WORK TO BE COMPLETED
Once the line with "Image resolution: width=683" is found, write it out along with each later line exactly, through the end of the entries, skipping every picture.

(Dataset entries)
□ □ □ □ □ □ □

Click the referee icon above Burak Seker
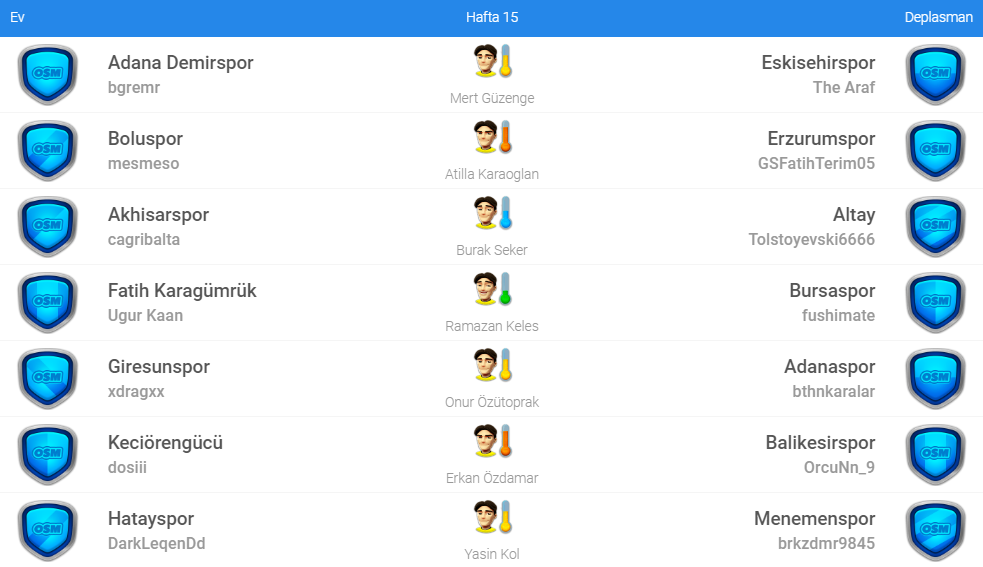 pos(492,214)
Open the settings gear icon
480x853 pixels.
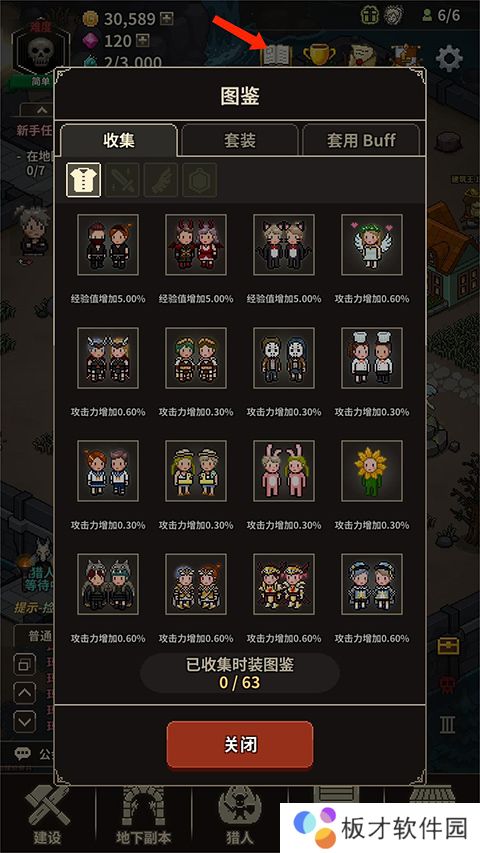click(449, 59)
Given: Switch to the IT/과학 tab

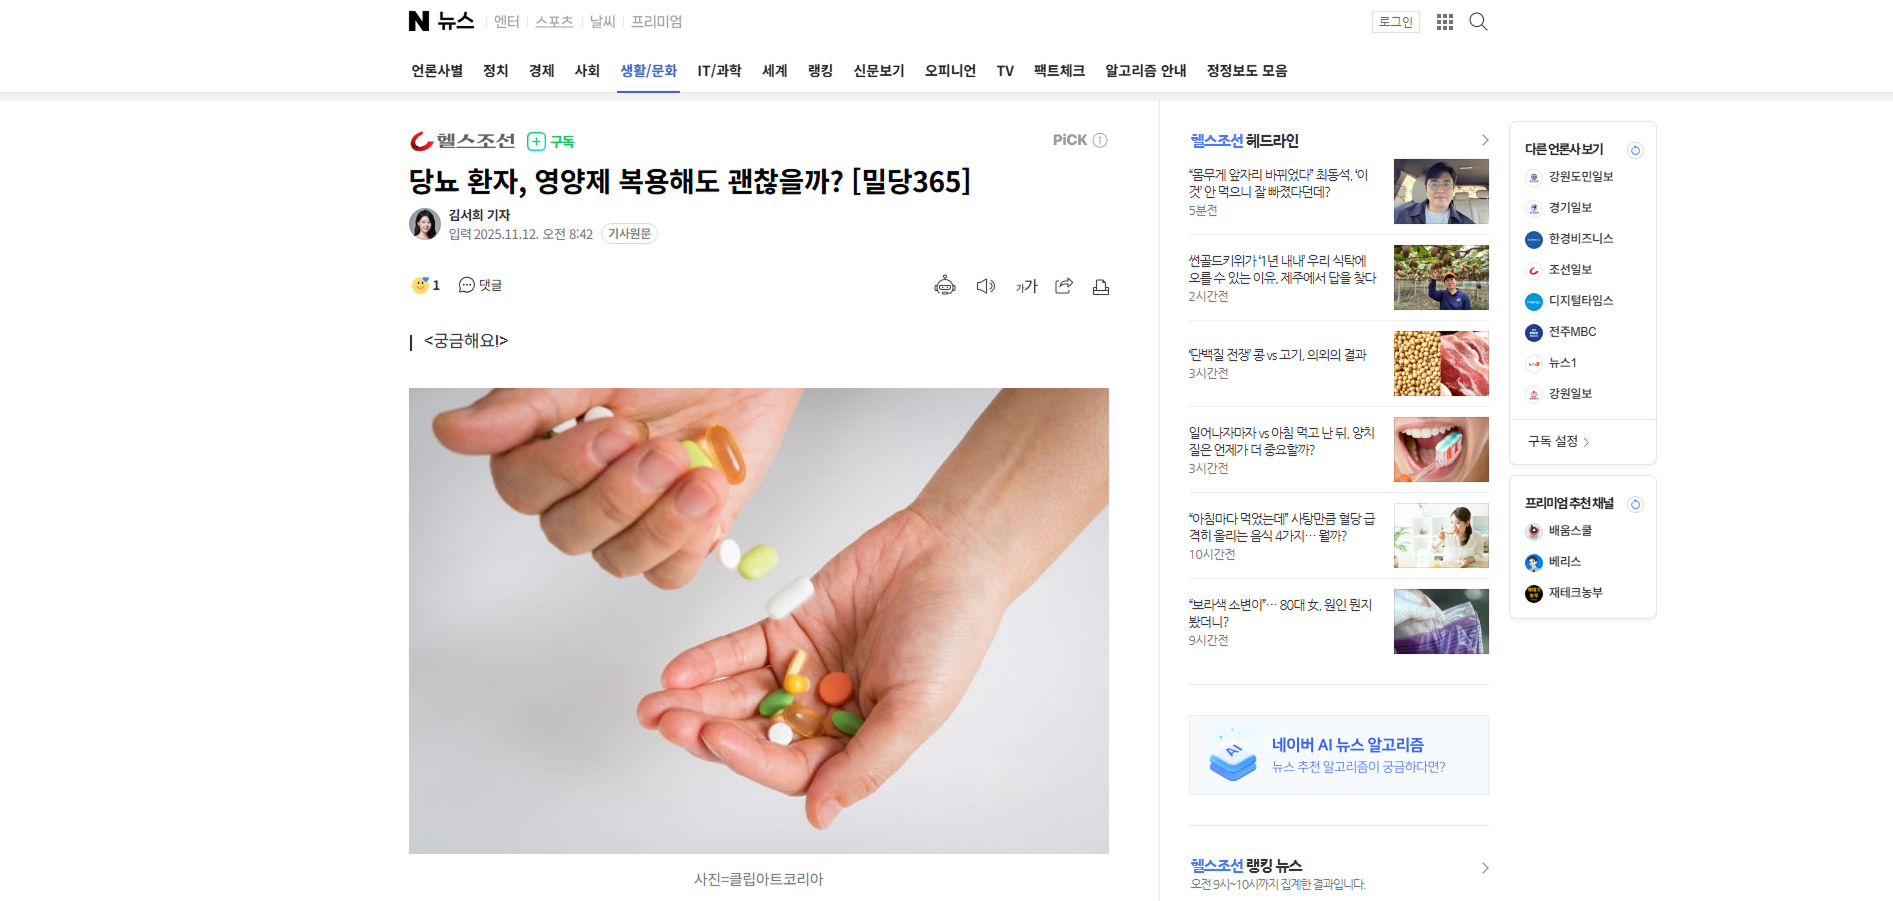Looking at the screenshot, I should (719, 71).
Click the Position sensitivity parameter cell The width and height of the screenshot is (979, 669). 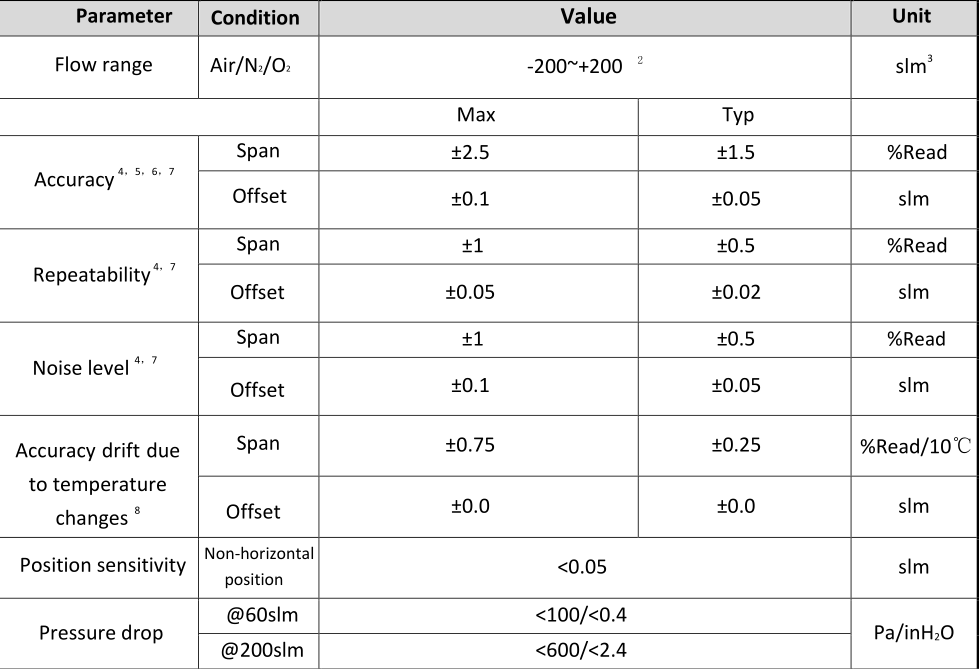103,566
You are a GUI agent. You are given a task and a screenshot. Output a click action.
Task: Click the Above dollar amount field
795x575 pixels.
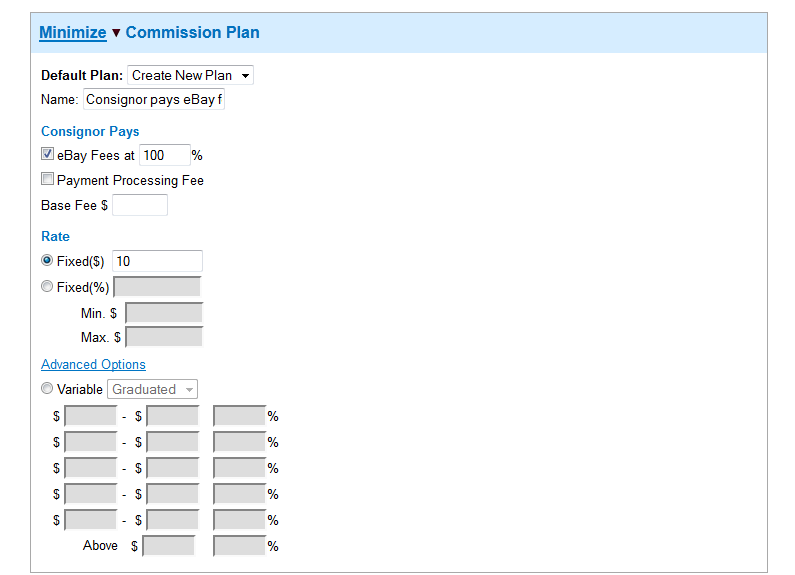[169, 546]
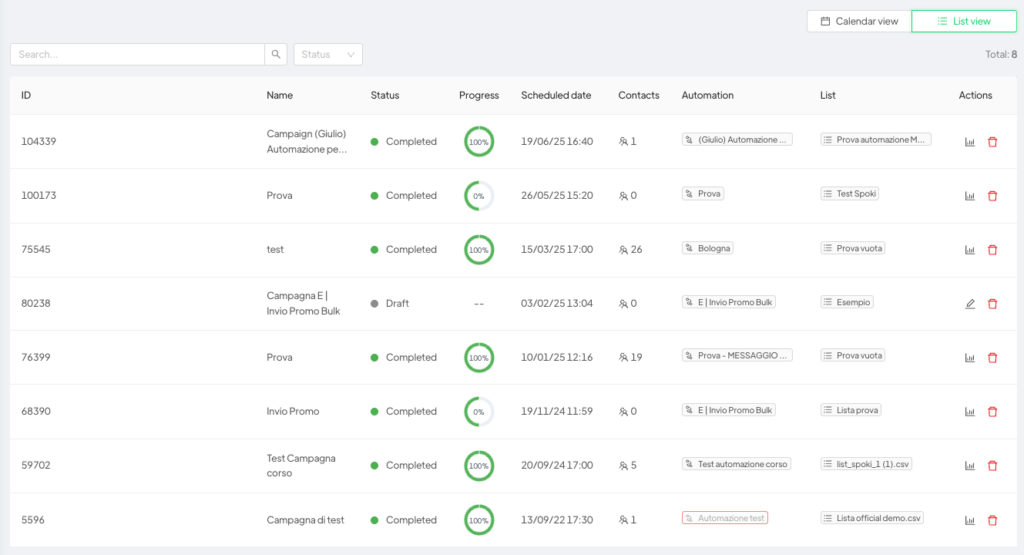The height and width of the screenshot is (555, 1024).
Task: Switch to Calendar view
Action: tap(859, 21)
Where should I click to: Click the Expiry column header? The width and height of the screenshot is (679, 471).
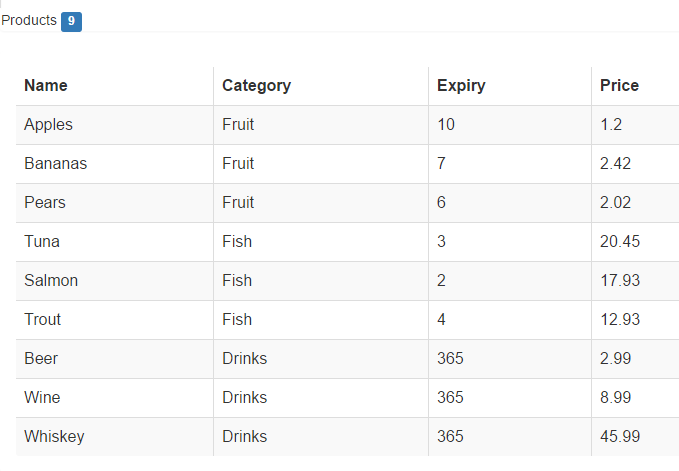pyautogui.click(x=461, y=86)
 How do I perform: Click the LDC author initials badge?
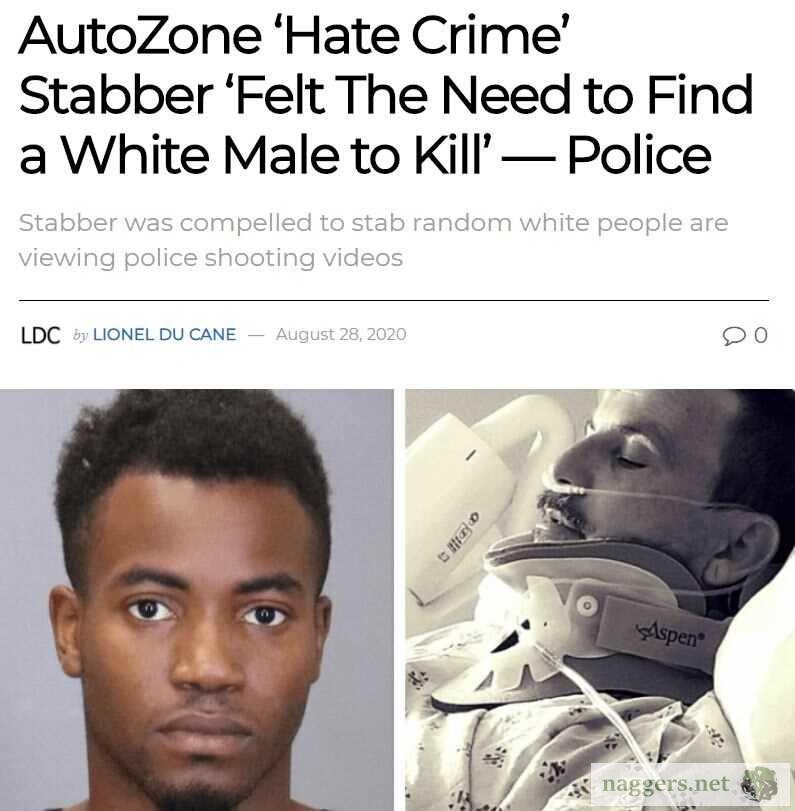40,335
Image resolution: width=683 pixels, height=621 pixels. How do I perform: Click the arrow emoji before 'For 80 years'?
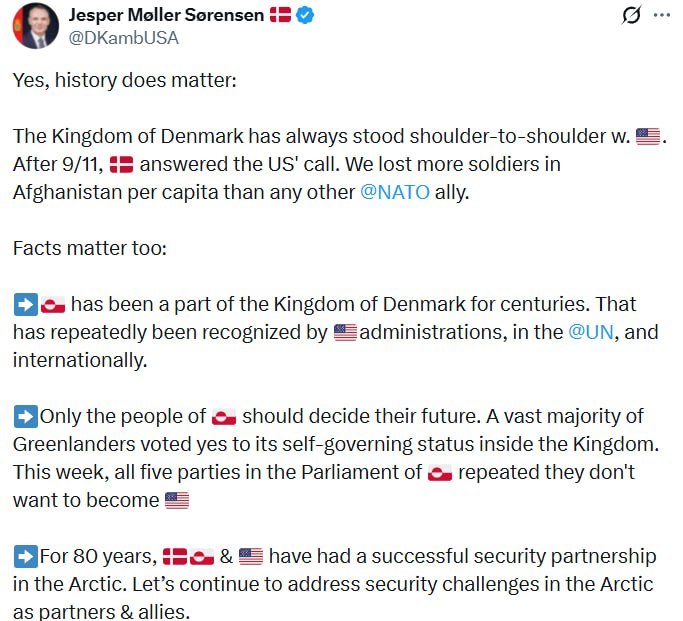(26, 555)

□ □ □ □ □ □ □

EXERCISE SOLUTION
Image resolution: width=683 pixels, height=621 pixels. How do I perform: Click the arrow emoji before 'For 80 years'?
(26, 555)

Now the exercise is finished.